Goal of the exercise
Reproduce, from the lines below, exactly the stretch that begins at the line containing "For every named" and ends at the line containing "Il taglio dell’IVA", both included.

Provided entries

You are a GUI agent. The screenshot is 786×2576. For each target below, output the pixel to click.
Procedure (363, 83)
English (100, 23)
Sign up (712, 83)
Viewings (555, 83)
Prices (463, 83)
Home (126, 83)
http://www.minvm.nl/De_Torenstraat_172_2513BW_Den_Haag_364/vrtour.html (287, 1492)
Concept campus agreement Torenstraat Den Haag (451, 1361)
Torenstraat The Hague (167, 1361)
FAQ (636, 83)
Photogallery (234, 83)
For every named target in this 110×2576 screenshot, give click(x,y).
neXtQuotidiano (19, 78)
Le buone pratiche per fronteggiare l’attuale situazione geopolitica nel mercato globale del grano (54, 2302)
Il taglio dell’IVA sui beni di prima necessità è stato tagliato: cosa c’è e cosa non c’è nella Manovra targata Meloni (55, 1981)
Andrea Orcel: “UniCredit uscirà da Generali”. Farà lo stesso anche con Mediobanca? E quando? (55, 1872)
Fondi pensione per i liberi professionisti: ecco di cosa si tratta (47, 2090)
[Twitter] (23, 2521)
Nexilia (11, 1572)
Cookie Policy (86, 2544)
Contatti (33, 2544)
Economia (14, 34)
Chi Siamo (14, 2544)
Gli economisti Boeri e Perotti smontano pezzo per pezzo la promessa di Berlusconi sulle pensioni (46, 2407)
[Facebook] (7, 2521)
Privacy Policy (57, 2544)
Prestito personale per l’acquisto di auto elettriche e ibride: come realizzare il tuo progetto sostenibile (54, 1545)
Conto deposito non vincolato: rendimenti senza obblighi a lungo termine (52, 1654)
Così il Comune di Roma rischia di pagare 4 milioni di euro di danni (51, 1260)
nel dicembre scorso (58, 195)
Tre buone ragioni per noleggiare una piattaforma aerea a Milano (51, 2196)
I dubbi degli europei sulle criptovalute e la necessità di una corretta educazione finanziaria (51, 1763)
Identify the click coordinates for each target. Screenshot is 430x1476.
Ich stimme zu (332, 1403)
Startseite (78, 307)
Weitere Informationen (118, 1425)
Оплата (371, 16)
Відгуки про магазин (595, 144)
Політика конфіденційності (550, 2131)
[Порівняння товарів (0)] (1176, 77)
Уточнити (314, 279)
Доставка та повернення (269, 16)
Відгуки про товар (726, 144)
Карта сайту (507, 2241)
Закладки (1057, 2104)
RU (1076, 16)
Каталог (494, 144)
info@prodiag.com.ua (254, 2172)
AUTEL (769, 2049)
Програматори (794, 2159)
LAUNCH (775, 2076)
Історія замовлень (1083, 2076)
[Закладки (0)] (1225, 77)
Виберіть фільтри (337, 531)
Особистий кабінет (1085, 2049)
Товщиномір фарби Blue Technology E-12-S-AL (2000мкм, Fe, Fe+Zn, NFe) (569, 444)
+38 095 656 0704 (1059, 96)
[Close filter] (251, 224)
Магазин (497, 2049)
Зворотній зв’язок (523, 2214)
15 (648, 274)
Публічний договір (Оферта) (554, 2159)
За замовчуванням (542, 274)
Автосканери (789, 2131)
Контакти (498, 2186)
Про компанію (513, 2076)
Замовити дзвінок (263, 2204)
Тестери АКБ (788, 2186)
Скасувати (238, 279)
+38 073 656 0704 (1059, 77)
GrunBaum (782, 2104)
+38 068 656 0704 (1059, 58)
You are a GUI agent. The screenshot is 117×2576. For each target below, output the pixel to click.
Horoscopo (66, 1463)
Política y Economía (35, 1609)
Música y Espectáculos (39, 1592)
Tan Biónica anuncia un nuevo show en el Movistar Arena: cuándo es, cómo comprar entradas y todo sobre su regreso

Solution to the exercise
For every named target in this 110×2576 screenshot, give click(x,y).
neXtQuotidiano (19, 78)
Le buone pratiche per fronteggiare l’attuale situazione geopolitica nel mercato globale del grano (54, 2302)
Il taglio dell’IVA sui beni di prima necessità è stato tagliato: cosa c’è e cosa non c’è nella Manovra targata Meloni (55, 1981)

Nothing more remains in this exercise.